第十八話 『解除』

 

 天音は眼前の光景に一瞬怯んだ後、瞬時に思考を切り替えた。

 天理に仕掛けられた罠。即ち、爆弾を取り除く術を知り得る人物はこの場にいないと判断する。


(やられた。確実に嵐道ランドウの仕業だ。どうしたら良いの……)

 どうしようもなく焦る。無表情のポーカーフェイスは崩れ、意識せずに汗が頬を伝った。


 見る限り複雑な仕掛けは施されていない。だが、それこそが不気味であり、天音の警戒心を引き上げた。


「私は屋敷の特等席で、貴女の慌てふためく様子を見物させて貰いますね」

「…………」

 ソッと耳元に告げられた双火の一言に、天音は苛立ちを覚えた。それでも罵倒や反論を返す事なく集中力を高め続ける。

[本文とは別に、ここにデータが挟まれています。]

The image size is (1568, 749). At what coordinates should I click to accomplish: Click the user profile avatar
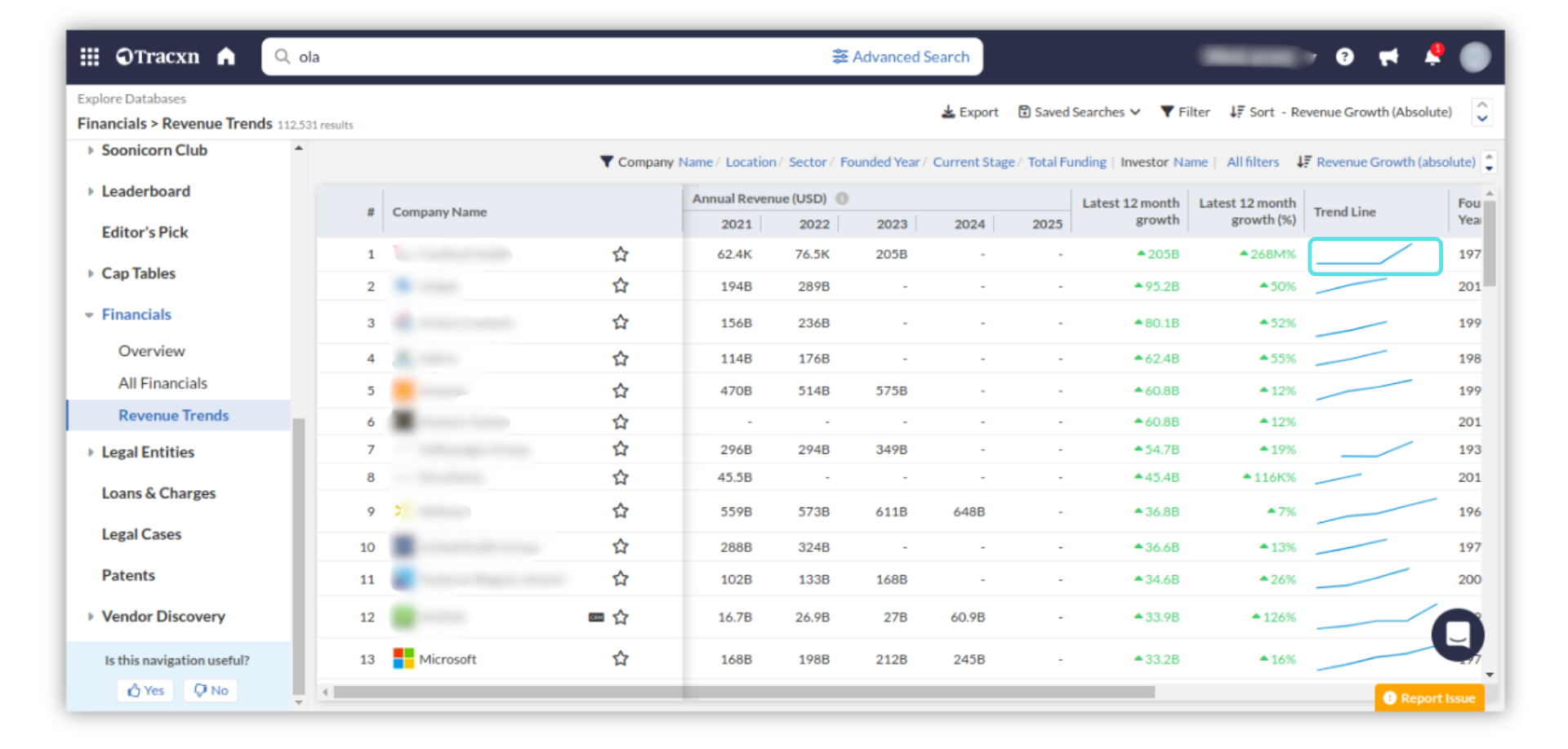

 双火は先程撃たれた足を引き摺りながら、口元を歪めつつ屋敷へと戻っていった。


(考えろ。考えろ。考えろ。考えろ。この状況を打開するには何が必要なの?)

 その瞬間、天音は無意識の内に目を見開いて細部まで観察を続けていると、ある事に気づく。


(何これ? 文字だわ……)

 円を描いて天理の肉体に巻き付く球体には、ミリサイズで普通の人間には視認出来ない程、極小の文字が一文字ずつ貼り付けられていた。

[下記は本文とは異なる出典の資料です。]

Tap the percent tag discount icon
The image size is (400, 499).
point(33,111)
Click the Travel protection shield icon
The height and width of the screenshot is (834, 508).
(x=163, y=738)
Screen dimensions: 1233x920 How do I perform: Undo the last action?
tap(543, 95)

「く、三、んは、ば、し、無い。駄目だ。意味が解らないわ」

 天音は一文字ずつ読み上げていくが、順番はランダムになっておりそのまま読み上げても無駄だと悟る。そして、このヒントとも呼べない伝言が一体誰の手によるものかは明白だった。


(そっか。嵐道がこの爆弾を仕掛けたのなら、思考を逆転させよう。あいつは絶対に天理を殺す事を許しはしない。私に解除の方法を必ず気付かせ、そして死ぬ方向へ導こうとする筈だ)

 敵の意図を推測した時、天音は初めてバラバラだったピースがハマっていく気がした。


『爆弾はその中に三つ。天ちゃんの身体を下から解く様にお前の身体に巻き付けろ。そうすれば爆発はしない。最後に面白いショーを見せよう』

 拘束と脅し。両方を含めた指示を受けて、天音は軽い溜息を吐き出す。


(圧倒的な物量で押し潰せば良いものを。手の込んだ真似が好きな坊やね……)

 ーーボンッ!!

「〜〜〜〜ッ⁉︎」

 指示には従った。だが、天音が爆弾の一番端の球を掴んだ瞬間に爆ぜたのだ。大した威力では無かったが右の掌は灼け爛れ、親指と人差し指は真逆の方向へと折れた。

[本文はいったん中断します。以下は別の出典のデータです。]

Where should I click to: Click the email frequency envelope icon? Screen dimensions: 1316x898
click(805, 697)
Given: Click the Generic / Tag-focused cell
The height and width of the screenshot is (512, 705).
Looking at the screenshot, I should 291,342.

 叫び声一つ上げはしないが、この爆発の意図を理解せざるを得ない。


「余計な真似はするな……か」

 諦めていなかったのだ。天音は従うフリをしながら、何とかこの状況を打破出来ないか考え続けていた。薬物か肉体的苦痛で眠りに落ちたままの天理の顔を見上げると、勢い良く爆弾を身体に巻き付け始める。


(絶対に死んでたまるか。最後まで抗ってやるんだから!)

「どこだ?」

 半分程巻き終えた時、不意に天理の意識が目覚める。瞼を閉じたまま呟かれた一言を聞いて、天音は思わず泣きそうになった。


「良かった無事なのね? 待ってて。私が絶対に助けてあげるからね」

「ーー誰?」

 続いて発せられた言葉に思わず天音は固まる。


「えっ?」

 困惑と絶望が襲った瞬間、何処からか双火と嵐道の高笑いが聞こえた気がした。